→ Extrait du document
Familles paysannes en Orissa: innovations et rage de vivre

Pour survivre et assurer un avenir digne à leurs enfants, une trentaine de communautés villageoises s’organisent: retour de terrain.

Pour survivre et assurer un avenir digne à leurs enfants, une trentaine de communautés villageoises s’organisent: microcrédits, nouvelles techniques agricoles respectant l’environnement et ingénieuse culture de champignons. Retour de terrain.

Comme des centaines de millions de ruraux, les communautés villageoises de la région de Bhubaneswar, dans l’Etat d’Orissa, ont été tenues à l’écart du développement économique du pays. Un abîme sépare les classes aisées des grandes villes, baignant dans l’opulence et la modernité, de la multitude des familles paysannes qui vivent souvent dans des conditions rappelant la période moyenâgeuse. Et pourtant, nous le savons bien aujourd’hui: l’avenir de l’alimentation mondiale, et en particulier celle de l’Inde, ne se trouve pas dans l’agroindustrie, polluante et gaspilleuse en eau et énergie fossile, mais bien dans le développement des petites exploitations familiales qui pratiquent une agriculture diversifiée.

Depuis plus de trente-cinq ans, l’association Card (Center for Action Research and Documentation) lutte contre l’exploitation des enfants au travail et la traite d’enfants, notam- ment des filles migrantes de la campagne, souvent condamnées à la prostitution. Card milite aussi activement depuis son origine contre l’avortement sélectif des fœtus-filles et pour un changement culturel valorisant les filles et la femme au sein de la famille et de la société. Une urgence lorsque l’on constate que dans certaines régions, il ne naît que 850 filles pour 1000 garçons.

« Pour freiner les migrations vers les villes et faciliter la scolarisation des enfants, et en particulier des filles, explique Mandju, directrice de Card, il faut améliorer le revenu des familles paysannes tout en permettant aux femmes de développer des activités économiques, gage de reconnaissance dans leur foyer et au village. » L’équipe de Card, originaire de la région, le sait bien: une prospérité durable des familles implique un renforcement communautaire et la maîtrise de toute la chaîne de production, son adaptation aux réalités locales et la préservation de l’environnement.

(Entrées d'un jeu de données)
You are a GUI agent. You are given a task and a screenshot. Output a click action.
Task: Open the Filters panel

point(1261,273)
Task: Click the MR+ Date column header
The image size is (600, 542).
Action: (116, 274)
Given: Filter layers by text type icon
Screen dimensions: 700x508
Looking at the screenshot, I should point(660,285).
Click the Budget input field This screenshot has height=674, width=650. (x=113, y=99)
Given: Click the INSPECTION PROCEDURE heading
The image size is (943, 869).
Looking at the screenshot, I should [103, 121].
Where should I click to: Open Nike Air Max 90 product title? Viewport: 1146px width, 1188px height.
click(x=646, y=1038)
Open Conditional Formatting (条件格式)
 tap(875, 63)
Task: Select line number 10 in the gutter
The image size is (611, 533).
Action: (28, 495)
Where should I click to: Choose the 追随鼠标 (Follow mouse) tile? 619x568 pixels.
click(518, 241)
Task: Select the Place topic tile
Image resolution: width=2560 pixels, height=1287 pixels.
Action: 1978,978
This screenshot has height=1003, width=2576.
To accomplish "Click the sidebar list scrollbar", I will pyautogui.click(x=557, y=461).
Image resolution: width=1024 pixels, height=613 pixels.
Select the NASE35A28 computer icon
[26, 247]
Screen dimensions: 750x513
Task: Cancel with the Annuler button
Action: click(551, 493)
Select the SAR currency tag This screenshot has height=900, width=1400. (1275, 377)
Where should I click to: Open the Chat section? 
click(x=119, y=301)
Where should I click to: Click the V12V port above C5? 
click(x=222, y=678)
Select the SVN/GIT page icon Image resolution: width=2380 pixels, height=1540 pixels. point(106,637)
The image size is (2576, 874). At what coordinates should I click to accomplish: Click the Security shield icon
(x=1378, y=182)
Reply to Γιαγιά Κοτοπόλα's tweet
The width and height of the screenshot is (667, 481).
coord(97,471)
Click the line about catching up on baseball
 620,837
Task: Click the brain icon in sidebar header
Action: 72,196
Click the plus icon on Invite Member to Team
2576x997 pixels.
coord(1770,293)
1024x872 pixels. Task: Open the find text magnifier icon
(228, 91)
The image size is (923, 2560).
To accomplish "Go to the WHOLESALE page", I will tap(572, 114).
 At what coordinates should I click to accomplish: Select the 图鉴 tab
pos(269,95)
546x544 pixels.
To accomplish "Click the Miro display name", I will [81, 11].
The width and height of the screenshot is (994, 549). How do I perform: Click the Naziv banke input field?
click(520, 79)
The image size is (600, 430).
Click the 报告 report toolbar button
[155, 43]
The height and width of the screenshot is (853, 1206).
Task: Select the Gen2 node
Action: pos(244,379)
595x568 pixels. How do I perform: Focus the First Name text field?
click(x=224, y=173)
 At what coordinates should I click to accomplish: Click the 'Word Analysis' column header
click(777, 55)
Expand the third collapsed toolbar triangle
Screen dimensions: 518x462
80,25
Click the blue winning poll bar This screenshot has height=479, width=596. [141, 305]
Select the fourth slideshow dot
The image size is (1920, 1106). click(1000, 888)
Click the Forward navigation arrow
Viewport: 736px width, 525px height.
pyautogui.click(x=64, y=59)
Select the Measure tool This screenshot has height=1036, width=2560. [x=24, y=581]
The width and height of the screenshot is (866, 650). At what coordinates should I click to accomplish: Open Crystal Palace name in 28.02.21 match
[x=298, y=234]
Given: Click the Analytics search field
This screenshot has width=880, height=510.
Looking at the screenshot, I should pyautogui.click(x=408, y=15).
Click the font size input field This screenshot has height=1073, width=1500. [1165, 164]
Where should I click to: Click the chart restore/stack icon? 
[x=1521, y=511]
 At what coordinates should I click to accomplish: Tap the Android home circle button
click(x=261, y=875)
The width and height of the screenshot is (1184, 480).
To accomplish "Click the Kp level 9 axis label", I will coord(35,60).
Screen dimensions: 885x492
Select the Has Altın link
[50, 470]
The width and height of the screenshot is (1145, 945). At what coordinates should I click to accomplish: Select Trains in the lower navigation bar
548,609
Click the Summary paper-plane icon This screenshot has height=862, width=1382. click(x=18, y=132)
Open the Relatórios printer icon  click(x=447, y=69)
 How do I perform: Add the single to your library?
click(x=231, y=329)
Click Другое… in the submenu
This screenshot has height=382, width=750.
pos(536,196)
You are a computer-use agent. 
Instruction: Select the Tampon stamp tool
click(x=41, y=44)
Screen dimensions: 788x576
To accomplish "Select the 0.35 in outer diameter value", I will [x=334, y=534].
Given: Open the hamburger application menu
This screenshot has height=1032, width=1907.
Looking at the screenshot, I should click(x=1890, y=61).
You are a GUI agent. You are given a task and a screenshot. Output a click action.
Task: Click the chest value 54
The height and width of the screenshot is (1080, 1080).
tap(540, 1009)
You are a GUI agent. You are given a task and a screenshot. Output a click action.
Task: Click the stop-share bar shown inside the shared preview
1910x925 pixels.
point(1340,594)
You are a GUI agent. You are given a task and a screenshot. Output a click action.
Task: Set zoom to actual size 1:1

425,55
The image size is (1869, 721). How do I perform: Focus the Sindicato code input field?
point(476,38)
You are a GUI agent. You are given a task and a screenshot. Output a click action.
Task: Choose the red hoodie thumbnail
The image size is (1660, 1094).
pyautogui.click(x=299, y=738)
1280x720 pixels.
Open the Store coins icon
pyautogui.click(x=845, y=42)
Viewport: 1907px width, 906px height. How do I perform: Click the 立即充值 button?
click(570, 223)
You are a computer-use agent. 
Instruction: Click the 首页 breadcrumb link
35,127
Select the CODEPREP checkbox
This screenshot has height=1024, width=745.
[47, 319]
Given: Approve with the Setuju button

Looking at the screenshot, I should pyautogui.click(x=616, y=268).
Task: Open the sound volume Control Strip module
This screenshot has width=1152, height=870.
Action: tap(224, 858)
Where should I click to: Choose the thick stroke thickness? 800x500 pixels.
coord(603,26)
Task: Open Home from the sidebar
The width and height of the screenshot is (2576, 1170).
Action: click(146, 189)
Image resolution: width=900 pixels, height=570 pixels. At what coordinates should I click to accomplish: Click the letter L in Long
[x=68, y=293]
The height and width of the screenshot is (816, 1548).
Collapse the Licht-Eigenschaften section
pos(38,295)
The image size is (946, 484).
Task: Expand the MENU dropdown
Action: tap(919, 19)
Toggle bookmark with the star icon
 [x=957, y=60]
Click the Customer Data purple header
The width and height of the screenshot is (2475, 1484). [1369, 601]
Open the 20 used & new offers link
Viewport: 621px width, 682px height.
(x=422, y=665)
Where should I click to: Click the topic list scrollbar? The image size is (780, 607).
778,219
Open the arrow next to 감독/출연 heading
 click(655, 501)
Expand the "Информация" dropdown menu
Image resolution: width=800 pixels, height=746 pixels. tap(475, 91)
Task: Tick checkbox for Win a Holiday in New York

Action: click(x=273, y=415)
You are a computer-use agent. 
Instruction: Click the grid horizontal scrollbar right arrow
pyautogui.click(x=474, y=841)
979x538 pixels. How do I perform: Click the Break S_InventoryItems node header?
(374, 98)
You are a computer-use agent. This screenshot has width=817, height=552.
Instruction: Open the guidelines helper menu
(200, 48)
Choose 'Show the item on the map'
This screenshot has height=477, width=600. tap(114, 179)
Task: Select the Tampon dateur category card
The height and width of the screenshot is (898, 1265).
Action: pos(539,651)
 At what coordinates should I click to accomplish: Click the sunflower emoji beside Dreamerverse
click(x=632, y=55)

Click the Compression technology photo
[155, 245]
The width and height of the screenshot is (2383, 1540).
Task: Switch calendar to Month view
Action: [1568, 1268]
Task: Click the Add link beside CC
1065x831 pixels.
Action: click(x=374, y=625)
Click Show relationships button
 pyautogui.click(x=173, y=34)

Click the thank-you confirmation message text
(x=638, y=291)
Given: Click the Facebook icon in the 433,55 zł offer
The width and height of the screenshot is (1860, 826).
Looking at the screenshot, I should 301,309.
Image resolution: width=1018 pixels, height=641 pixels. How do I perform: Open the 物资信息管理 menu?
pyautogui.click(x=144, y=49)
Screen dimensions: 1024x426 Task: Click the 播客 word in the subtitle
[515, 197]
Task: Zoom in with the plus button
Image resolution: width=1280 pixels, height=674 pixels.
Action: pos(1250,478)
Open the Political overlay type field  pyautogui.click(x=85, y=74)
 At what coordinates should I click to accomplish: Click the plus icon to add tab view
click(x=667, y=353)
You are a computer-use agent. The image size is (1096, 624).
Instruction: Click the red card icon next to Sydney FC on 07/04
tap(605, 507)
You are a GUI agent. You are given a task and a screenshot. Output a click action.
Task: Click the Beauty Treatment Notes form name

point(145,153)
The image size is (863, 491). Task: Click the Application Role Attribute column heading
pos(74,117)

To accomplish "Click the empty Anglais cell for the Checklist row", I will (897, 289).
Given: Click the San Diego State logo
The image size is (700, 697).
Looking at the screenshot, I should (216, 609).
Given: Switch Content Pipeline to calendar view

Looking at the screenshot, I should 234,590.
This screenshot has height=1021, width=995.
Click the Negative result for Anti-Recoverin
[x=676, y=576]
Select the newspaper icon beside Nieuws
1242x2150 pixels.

→ Exercices
a) Convertissez en liste numérotée, sans les lignes vides, la partie des entrées qui s'ouvre sur la ligne contenant "Reply to Γιαγιά Κοτοπόλα's tweet" et se ferme sur celle contenant "will tap(572, 114).", ces deux lignes comprises.
b) Poursuivez l'article sur les familles paysannes d'Orissa à partir de sa dernière phrase.

→ Réponses rédigées
a)
1. Reply to Γιαγιά Κοτοπόλα's tweet
2. The width and height of the screenshot is (667, 481).
3. coord(97,471)
4. Click the line about catching up on baseball
5.  620,837
6. Task: Click the brain icon in sidebar header
7. Action: 72,196
8. Click the plus icon on Invite Member to Team
9. 2576x997 pixels.
10. coord(1770,293)
11. 1024x872 pixels. Task: Open the find text magnifier icon
12. (228, 91)
13. The image size is (923, 2560).
14. To accomplish "Go to the WHOLESALE page", I will tap(572, 114).

b)
Accès à la propriété de la terre

Les grandes surfaces de terres agricoles de la région appartiennent non pas à la population autochtone, mais à des propriétaires habitant en ville. Les familles paysannes ne possèdent que de minuscules lopins de terre, souvent de moins d’un demi-hectare. Quant au sort des familles sans terre, il est encore bien plus dur: les propriétaires leur prêtent du terrain contre la moitié de la récolte, alors qu’elles assument tous les coûts de production et l’ensemble des travaux agricoles. Un système ancestral qui enchaîne de nombreuses familles et grève le futur agricole du pays. Les paysans n’ont aucun intérêt à améliorer la fertilité du sol, ni à investir dans des infrastructures ou des cultures pérennes tels les arbres fruitiers, les propriétaires pouvant à leur gré récupérer leurs terres à la fin de la récolte.

Face à cette situation, la stratégie de Card est aussi simple qu’efficace: octroyer des microcrédits, en priorité à des groupes de femmes, dans différents villages. «Grâce à ces montants que nous gérons nous-mêmes, s’enthousiasme l’une d’entre elles, nous avons pu développer un peu d’élevage et différentes cultures. En vendant un bœuf et des chèvres, j’ai pu ensuite m’acheter mille mètres carrés de terrain!» Et la trésorière du groupe d’ajouter: «Chaque mois, nous apportons 20 roupies pour alimenter notre fonds de solidarité. Nous pouvons ainsi nous prêter de l’argent à un faible taux d’intérêt et ne pas dépendre des usuriers dont les taux peuvent atteindre 250% par an! De plus, ce fonds sert de levier pour obtenir d’une banque de l’Etat un crédit spécifiquement réservé aux femmes, et dont nous n’avons à rembourser que la moitié du montant!»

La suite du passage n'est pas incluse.